Monday, April 28, 2014

Citation du 29 avril 2014



Le travail pense, la paresse songe.
Jules Renard – Journal
Commentaire I
La pensée, cette merveille qui fait de l’homme une créature unique, est aussi une puissante révélatrice de la nature humaine : c’est elle qui fait non seulement le sujet individuel (Je pense donc je suis), mais encore elle caractérise l’espèce : l’homme est un animal-pensant.
Seulement ce n’est pas tout.
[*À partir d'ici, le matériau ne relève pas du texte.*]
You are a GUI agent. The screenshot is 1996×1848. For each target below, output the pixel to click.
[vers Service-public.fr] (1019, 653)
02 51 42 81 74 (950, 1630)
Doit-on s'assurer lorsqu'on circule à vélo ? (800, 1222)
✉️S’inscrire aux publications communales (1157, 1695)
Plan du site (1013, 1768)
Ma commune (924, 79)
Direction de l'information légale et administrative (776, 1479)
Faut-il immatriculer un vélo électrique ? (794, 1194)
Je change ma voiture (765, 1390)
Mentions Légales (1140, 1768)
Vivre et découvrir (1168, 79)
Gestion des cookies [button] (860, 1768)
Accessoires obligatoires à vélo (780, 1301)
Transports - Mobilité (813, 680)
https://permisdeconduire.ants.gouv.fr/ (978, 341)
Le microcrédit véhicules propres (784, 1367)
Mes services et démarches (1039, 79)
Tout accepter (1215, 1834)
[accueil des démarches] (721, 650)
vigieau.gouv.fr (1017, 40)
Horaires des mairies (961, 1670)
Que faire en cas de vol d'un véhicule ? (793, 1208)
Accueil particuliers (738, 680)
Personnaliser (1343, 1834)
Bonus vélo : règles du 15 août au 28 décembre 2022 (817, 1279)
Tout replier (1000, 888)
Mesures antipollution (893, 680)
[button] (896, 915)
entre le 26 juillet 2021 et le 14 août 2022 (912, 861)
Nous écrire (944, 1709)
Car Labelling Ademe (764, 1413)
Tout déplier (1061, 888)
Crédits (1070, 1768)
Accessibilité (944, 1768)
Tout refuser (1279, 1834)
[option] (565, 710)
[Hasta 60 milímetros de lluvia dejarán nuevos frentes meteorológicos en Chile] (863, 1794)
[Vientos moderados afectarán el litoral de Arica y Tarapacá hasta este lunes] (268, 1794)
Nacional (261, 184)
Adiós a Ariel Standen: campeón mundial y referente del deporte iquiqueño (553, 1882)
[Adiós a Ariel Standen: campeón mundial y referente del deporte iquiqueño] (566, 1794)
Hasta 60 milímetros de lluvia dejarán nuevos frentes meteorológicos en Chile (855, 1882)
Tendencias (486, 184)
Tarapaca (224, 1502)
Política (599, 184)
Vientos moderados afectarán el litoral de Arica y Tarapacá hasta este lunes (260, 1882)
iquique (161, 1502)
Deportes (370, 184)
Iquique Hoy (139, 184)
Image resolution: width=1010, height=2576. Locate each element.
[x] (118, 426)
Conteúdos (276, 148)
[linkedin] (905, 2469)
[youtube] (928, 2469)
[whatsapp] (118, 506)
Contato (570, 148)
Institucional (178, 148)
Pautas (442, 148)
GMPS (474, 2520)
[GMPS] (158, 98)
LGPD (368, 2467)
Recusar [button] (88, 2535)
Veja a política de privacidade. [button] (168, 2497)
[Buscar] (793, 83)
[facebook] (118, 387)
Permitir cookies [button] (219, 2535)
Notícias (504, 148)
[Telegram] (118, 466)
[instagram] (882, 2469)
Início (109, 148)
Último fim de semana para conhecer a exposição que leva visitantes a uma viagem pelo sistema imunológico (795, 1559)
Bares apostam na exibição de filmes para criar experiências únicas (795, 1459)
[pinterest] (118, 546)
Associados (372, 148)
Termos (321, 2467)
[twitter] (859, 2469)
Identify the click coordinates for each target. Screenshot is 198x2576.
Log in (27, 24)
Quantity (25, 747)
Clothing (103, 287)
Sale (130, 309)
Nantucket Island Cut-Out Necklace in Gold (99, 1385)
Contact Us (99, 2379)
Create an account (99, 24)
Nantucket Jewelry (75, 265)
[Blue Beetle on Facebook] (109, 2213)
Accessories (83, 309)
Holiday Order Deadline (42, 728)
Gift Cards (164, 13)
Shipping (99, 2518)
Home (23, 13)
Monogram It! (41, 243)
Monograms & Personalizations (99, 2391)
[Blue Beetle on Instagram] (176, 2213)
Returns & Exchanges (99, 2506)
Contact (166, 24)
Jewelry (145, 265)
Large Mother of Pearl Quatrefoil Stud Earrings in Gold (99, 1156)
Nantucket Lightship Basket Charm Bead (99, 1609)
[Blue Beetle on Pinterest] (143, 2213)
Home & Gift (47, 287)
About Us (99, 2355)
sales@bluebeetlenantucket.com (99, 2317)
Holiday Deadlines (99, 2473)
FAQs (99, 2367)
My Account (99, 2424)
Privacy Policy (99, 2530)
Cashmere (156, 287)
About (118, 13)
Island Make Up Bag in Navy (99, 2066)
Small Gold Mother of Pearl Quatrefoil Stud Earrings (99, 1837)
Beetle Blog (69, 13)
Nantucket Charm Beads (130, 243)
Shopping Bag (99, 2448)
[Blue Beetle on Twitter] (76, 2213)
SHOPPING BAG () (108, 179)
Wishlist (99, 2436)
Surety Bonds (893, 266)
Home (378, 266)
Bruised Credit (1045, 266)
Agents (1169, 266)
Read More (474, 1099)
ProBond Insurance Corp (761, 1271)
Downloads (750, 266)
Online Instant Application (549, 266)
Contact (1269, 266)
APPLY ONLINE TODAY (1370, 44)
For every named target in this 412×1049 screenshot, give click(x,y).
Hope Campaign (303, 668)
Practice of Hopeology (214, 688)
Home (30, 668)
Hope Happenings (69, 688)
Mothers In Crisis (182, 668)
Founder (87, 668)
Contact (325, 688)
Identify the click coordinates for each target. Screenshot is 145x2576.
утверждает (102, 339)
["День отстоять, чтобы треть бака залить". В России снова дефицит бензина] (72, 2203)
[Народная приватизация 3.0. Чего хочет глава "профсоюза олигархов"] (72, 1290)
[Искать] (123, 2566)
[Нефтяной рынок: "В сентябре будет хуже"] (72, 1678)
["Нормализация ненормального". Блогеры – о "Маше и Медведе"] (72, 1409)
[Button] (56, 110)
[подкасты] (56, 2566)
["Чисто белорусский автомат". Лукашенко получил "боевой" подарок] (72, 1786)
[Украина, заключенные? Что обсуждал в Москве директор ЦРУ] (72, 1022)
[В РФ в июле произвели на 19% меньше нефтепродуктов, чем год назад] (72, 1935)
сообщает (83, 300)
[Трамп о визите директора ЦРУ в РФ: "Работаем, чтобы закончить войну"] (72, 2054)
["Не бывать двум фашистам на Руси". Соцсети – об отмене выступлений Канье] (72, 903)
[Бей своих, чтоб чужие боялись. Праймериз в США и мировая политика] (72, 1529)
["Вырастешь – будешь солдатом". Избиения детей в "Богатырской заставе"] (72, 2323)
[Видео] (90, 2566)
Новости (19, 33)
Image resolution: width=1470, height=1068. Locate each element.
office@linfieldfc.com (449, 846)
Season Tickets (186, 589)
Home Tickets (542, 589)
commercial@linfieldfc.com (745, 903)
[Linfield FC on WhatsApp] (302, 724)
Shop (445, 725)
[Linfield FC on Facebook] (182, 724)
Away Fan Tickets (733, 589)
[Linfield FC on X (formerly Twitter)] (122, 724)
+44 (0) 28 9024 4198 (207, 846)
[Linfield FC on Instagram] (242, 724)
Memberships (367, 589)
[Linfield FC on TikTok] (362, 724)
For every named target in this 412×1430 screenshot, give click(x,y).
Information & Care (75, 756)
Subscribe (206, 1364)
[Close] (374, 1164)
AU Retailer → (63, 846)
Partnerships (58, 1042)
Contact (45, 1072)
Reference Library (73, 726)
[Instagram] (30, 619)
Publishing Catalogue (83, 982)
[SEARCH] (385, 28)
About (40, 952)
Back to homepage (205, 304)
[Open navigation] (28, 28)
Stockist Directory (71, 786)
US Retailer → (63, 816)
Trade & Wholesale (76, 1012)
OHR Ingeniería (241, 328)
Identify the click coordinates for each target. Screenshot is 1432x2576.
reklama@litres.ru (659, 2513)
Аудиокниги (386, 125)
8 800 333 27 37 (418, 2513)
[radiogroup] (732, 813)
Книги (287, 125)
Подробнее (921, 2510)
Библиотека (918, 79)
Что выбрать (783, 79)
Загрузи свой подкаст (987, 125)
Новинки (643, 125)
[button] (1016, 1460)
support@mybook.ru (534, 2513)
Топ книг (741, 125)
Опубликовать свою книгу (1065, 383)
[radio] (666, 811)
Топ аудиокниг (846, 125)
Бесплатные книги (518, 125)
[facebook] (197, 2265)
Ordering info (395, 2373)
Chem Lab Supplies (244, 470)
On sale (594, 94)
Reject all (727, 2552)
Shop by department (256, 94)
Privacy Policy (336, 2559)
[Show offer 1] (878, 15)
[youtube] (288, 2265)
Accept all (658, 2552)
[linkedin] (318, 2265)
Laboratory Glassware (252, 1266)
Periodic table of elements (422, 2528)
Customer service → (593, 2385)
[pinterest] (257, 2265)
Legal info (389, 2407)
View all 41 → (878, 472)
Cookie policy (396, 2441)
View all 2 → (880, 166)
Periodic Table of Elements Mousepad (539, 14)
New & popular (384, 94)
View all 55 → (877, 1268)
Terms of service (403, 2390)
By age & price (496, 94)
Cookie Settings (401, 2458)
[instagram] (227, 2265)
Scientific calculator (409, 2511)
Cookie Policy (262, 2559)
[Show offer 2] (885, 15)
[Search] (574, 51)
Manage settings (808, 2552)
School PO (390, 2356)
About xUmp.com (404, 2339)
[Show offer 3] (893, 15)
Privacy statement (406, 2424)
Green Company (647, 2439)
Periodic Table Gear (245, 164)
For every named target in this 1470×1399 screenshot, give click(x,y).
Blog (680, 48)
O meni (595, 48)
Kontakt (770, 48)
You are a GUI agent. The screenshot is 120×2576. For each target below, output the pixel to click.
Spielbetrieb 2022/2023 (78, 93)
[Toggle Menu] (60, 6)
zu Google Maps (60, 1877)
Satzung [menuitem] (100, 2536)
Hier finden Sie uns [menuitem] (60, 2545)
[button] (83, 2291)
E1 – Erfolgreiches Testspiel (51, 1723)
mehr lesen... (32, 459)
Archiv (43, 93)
Car pour penser encore faut-il travailler, et non paresser : la paresse songe dit Jules Renard.
Qu’est-ce à dire ? Pas de pensée sans effort ? Et qu’apporte donc l’effort ? Une continuité orientée vers un but ? Un enchaînement efficace – donc logique ? Un résultat évaluable ?
Mais alors, question essentielle : à quel travail « songe » donc Jules Renard ? S’agit-il d’un travail spécifique à l’action de penser, ce que les philosophes entendent généralement quand ils parlent de « penser » comme d’une action propre à l’homme (dans le sillage de Descartes) ? Ou bien de ce qui accompagne tout travail, que ce soit celui du rat de bibliothèque – ou celui du terrassier ?
Et le terrassier, à quel moment pense-t-il ? Quand il manie sa pelle ou bien quand il reprend sa respiration, appuyé sur la manche de sa pelle ?
Quoiqu’il en soit, le travail spécifique à la pensée – nommons-le « travail intellectuel » –existe effectivement, car il engendre une fatigue bien particulière. C’est d’ailleurs  ce que les travailleurs manuels (comme par exemple les terrassiers) ont du mal à comprendre : comment peut-on être fatigué quand on a passé la journée entière assis sur sa chaise à gratter du papier (ou taper sur un clavier). Qu’est-ce que c’est que cette fatigue qui ne nous empêche pas d’aller courir 10 kilomètres en sortant du bureau ?
Il a fallu attendre jusqu’à aujourd’hui pour mieux comprendre ce qu’est la fatigue du cerveau, liée à la dépense de médiateurs chimiques qui ne se régénèrent que pendant le sommeil. Le cerveau est comme une pile qui se rechargerait la nuit et se déchargerait le jour.